So a cottage industry has evolved around generating pretty monitor displays, web pages, and ppts from databases; these typically display one record per screen. All database views are equivalent: given a presentation, you can recover the database; given the database, you can make the pretty user interface.
Views are dressed up injecting the data fields into a fixed but fancy template (eg dept of motor vehicles putting your picture field into an antique wood frame and your name field into drop-shadow text). Nothing but a warmed-over version of spewing out form letters by mail-merging an address database into a letter template.
We've not seen *any* view of BOUNDLESS INFORMANT records to date, only summary reports it has generated. You cannot recover the underlying database from a few summary reports, only information about the number of records and a few of the 13 fields.

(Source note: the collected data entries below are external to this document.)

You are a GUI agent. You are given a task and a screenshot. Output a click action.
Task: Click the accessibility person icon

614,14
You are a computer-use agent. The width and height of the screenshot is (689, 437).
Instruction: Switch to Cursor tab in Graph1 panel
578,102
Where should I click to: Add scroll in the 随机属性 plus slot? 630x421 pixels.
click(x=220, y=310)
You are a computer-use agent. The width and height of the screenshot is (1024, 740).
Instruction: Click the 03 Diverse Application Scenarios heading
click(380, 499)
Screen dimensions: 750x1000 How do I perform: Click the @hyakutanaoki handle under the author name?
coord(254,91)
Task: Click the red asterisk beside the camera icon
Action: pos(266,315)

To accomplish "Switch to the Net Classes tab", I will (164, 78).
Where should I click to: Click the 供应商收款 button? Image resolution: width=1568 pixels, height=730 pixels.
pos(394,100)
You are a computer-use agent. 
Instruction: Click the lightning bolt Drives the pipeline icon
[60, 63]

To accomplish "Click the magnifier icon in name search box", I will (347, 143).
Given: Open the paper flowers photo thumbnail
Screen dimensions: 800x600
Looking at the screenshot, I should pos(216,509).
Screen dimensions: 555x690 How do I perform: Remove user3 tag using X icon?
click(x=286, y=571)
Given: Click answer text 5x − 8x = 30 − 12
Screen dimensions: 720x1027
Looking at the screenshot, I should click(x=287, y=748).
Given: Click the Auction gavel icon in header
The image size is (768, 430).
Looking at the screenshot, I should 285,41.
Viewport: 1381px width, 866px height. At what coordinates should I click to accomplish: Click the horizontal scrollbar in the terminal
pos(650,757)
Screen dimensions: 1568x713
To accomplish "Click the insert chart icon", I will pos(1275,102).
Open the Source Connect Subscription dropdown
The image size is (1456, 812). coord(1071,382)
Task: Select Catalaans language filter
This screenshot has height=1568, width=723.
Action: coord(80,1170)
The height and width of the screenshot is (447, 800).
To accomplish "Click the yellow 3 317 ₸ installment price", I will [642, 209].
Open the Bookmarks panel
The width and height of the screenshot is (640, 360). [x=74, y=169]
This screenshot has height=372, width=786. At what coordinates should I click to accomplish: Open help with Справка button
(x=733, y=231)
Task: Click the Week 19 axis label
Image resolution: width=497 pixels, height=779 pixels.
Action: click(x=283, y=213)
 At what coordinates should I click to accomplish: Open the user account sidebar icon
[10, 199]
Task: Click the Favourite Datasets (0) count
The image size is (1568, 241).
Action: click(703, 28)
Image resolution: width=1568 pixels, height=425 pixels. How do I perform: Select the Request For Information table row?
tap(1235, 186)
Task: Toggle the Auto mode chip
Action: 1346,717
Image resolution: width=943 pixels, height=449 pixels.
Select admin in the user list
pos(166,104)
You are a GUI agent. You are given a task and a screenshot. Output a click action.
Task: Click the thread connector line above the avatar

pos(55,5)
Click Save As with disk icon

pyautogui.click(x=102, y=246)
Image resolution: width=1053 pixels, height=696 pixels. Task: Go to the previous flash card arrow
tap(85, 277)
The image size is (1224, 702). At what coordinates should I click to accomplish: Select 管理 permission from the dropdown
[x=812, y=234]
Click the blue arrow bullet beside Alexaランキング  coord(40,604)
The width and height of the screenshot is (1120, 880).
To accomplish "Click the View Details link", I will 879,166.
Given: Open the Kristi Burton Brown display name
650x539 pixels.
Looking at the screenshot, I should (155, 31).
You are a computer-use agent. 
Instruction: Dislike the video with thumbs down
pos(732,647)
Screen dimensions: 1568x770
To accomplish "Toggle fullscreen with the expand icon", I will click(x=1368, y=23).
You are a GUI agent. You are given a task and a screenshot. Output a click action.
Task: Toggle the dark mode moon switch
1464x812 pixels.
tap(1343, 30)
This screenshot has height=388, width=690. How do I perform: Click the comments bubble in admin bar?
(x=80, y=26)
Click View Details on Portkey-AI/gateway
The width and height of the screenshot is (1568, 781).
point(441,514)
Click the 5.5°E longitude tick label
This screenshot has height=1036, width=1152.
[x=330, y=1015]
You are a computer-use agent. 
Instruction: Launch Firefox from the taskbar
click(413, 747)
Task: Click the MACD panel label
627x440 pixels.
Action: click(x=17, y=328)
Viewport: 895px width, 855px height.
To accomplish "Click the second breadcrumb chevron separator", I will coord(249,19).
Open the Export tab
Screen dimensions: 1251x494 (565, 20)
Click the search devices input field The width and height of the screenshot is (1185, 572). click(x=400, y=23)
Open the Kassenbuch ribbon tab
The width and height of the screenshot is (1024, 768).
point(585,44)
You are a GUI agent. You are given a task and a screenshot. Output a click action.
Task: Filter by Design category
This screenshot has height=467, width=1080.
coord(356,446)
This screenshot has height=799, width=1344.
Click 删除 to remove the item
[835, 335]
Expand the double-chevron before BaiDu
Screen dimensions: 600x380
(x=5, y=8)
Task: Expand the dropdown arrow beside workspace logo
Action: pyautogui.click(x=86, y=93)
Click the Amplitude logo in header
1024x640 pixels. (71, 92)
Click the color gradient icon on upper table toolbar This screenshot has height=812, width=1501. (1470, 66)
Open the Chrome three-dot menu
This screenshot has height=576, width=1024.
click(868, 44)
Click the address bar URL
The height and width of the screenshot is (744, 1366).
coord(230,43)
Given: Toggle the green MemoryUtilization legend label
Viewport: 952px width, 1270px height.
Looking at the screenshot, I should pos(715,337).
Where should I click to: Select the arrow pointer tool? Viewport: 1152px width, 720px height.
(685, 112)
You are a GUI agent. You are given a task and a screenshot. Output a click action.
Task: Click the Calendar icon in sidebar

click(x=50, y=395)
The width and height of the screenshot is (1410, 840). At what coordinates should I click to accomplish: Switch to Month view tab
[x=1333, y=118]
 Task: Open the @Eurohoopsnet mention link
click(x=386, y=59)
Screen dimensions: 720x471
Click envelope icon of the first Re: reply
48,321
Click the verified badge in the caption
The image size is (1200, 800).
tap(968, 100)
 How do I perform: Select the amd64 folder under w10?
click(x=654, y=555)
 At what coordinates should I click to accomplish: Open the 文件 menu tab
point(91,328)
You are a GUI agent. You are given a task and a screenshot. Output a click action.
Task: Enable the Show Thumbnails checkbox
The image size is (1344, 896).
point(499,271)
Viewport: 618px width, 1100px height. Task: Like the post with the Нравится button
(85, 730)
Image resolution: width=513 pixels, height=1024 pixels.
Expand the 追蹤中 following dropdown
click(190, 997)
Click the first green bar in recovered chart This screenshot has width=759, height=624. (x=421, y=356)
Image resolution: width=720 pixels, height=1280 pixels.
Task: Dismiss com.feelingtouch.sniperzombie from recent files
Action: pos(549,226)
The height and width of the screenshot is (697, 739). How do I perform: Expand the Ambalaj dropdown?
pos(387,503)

jbond@MI5.mil.gov.uk said...

-3- The third point of confusion: a given database like BOUNDLESS INFORMANT is capable of self-generating many summary reports about itself. Summary reports can have views too -- injections into templates. We've seen 3 of them for BOUNDLESS INFORMANT, Aggregate, DNI and DNR.
Databases can be sorted, according to the values in any column. For example, if NSA sorted by IMSI, that would pull together all the call records made from a particular cell phone with that id. Using the counting field, allowing the activity of each phone to be tallied. Or they could sort to pull up the least active phones-- to identify the user who tosses her 'burner' phones in the trash after one use.
Databases can be restricted. If NSA wanted to count the number of distinct cell phone calls during a given month that originated in Norway and terminated abroad (1EF one end foreign), it can restrict the records to the relevant time and location fields, masking out the others. They could compress each cell phone to a single line and count rows to get summary data on the number of phones doing 1EF. That summary data could be injected into a template for a BOUNDLESS INFORMANT slide.
Databases can be queried (tasked) to pull out only those records satisfying some string of selector logic. For example, you could submit a FOIA request to NSA in the form of a query that consisted of your selectors and a database like BOUNDLESS INFORMANT to see what call metadata they have on you in storage.
Here you would be wise to request simple output (rows of plain text with column values separated by commas,CSV format), to keep file size down. Then you could make your own mail-merge templates and spew out colorful BOUNDLESS INFORMANT graphs and reports about yourself, or just use the default templates provided by Excel.


jbond@MI5.gov.uk said...

-4- Next up on confusion, relational databases. NSA maintains hundreds of separate flatfile databases that might however share a field or two in common, for example someone texting, google searching, or shopping as well as making phone calls with with a given phone, the number or IMSI being the common field.
Those other activities involve different fields from those already in BOUNDLESS INFORMANT, such as your login to eBay or search term text instead of email subject line.
It could all be put into BOUNDLESS INFORMANT by expanding the number of fields. However this doesn't scale very well : it results in the voice call fields being massively blank for an IMSI making lots of google searches, creating a huge sparse table that is very slow to process, wasting analysts time (called high latency by NSA).
Instead, BOUNDLESS INFORMANT will just link to all the other databases which share a field. And those in turn could link to other simple databases sharing some other field that BOUNDLESS INFORMANT might lack. And so on -- it's how all the little constituent databases can be seamlessly integrated..
A query now calls through to this whole federation of linked databases, which can reside geographically anywhere on the Five Eyes network (though NSA is moving to one stop shopping from their Bluffdale cloud to improve security and reduce latency).
The primary provider of relational database software of this complexity is Oracle. However you can do about all of it free and friendly with open source MySQL. The Q is for querying -- what NSA calls tasking -- sending off some long-winded boolean logic string of field selector values and constituent databases that does the filtering you want.
The result of the query is a new little database, usually temporary, that you can use to generate fancy views and summary reports. The databases being updated continuously and storage retention varying, the same query tomorrow will give a slightly different outcome.
Your all-about-me FOIA request could be formulated in MySQL (first need to know names of linked databases) and surprisingly, the query string would be recognized and fulfilled by Oracle or whatever big relational database NSA ended up using/developing, it's that standardized.
If you're online or call a lot, that could still be a big file given 12 agencies keeping tabs, notably NSA, Homeland Security, and FBI's DITU. But if you wrote the query right, it would only take a small data center in the garage to host the response.

John Connor said...

Is this the DRTBOX? I think so
http://drti.com/

P/K said...

@ jbond:
Thank you very much for your very interesting and detailed explanation! It's very helpful to get a better idea of how these systems work.

@ John Connor:
Yes it is, I'll publish an article about DRT/BOX soon.